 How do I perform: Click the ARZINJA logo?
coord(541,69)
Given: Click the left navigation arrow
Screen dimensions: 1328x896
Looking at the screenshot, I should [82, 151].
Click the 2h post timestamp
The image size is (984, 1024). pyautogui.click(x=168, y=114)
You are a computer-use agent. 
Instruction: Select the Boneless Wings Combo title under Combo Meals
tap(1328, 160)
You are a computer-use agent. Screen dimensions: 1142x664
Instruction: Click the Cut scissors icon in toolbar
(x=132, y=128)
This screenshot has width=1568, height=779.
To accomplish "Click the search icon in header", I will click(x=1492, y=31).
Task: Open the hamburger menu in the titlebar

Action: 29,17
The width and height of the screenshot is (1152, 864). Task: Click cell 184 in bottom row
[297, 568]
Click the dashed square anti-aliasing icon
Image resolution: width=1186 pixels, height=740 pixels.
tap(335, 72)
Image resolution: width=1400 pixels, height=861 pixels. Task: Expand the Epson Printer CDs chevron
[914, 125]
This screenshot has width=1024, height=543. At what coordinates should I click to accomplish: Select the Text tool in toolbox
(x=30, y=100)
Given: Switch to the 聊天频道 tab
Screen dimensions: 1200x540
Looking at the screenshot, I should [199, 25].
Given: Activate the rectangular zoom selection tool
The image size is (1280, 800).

● ● ● ● ● ● ●

> [TO DO]: Write out exactly the lines that begin at the one containing "Instruction: Select the" and continue through the last line of the data, and only those.

> [TASK ANSWER]:
Instruction: Select the Boneless Wings Combo title under Combo Meals
tap(1328, 160)
You are a computer-use agent. Screen dimensions: 1142x664
Instruction: Click the Cut scissors icon in toolbar
(x=132, y=128)
This screenshot has width=1568, height=779.
To accomplish "Click the search icon in header", I will click(x=1492, y=31).
Task: Open the hamburger menu in the titlebar

Action: 29,17
The width and height of the screenshot is (1152, 864). Task: Click cell 184 in bottom row
[297, 568]
Click the dashed square anti-aliasing icon
Image resolution: width=1186 pixels, height=740 pixels.
tap(335, 72)
Image resolution: width=1400 pixels, height=861 pixels. Task: Expand the Epson Printer CDs chevron
[914, 125]
This screenshot has width=1024, height=543. At what coordinates should I click to accomplish: Select the Text tool in toolbox
(x=30, y=100)
Given: Switch to the 聊天频道 tab
Screen dimensions: 1200x540
Looking at the screenshot, I should [199, 25].
Given: Activate the rectangular zoom selection tool
The image size is (1280, 800).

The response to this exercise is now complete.